Les recettes touristiques suivent la même courbe exponentielle : après avoir chuté à 15,3 milliards de roupies en 2021, elles explosent à 64,8 milliards en 2022, culminent à 86 milliards en 2023, avant de se stabiliser à 83,6 milliards en 2024. Cette légère inflexion récente suggère une normalisation du marché après la phase de rattrapage.
Un touriste qui dépense plus mais reste moins longtemps
L'analyse comportementale révèle des mutations intéressantes. Les dépenses moyennes par touriste atteignent désormais 68 800 roupies par séjour, soit une progression de 48% par rapport à 2018. Paradoxalement, la durée moyenne du séjour s'est contractée, passant de 14,7 jours en 2021 à 11,4 jours en 2024.
Cette évolution traduit l'émergence d'un nouveau profil de visiteurs : plus aisés financièrement mais disposant de moins de temps, privilégiant l'intensité de l'expérience à sa durée. Un phénomène qui s'observe dans de nombreuses destinations haut de gamme à l'échelle mondiale.
Des défis logistiques à relever
Malgré ces performances encourageantes, des goulots d'étranglement persistent. La croissance du secteur aérien et maritime peine à suivre le rythme : avec 47 navires ayant accosté à Port-Louis en 2023-2024, soit une progression limitée, l'île doit renforcer ses infrastructures d'accueil.

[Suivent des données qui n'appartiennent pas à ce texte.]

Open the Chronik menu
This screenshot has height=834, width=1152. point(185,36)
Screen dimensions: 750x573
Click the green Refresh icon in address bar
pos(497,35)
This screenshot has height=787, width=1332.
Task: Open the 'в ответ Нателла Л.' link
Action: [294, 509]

Le gouvernement semble avoir pris la mesure de ces enjeux. Le Budget 2025-2026 marque une relance dynamique du secteur avec une vision à long terme axée sur le développement durable et la diversification de l'offre. L'accent sera mis sur l'amélioration de la connectivité aérienne et maritime, ainsi que sur la valorisation du patrimoine naturel et culturel.
Vers une montée en gamme assumée
La stratégie mauricienne s'oriente résolument vers le segment premium. Avec une clientèle qui dépense en moyenne 6 800 roupies par nuit, l'île mise sur la qualité plutôt que sur la quantité. Cette approche sélective permet de maximiser les retombées économiques tout en préservant l'environnement insulaire fragile.
Les projections pour 2025 témoignent d'une maturité retrouvée : un taux de croissance prévu de 0,7%, certes modeste, mais qui traduit une stabilisation à un niveau élevé. Le secteur semble désormais entrer dans une phase de consolidation après trois années de croissance effrénée.
Un modèle pour l'océan Indien
Cette renaissance touristique place Maurice en position de référence dans l'océan Indien. L'île démontre qu'une stratégie de niche, combinant excellence du service et préservation environnementale, peut générer des retombées économiques substantielles même sur un territoire restreint.
Alors que le secteur représente désormais une part croissante du PIB mauricien, la question de la diversification économique reste posée. Car si le tourisme constitue aujourd'hui un formidable levier de croissance, la dépendance à ce secteur volatile pourrait fragiliser l'économie en cas de nouveau choc externe. Un défi que les autorités mauriciennes devront intégrer dans leur stratégie de développement à long terme.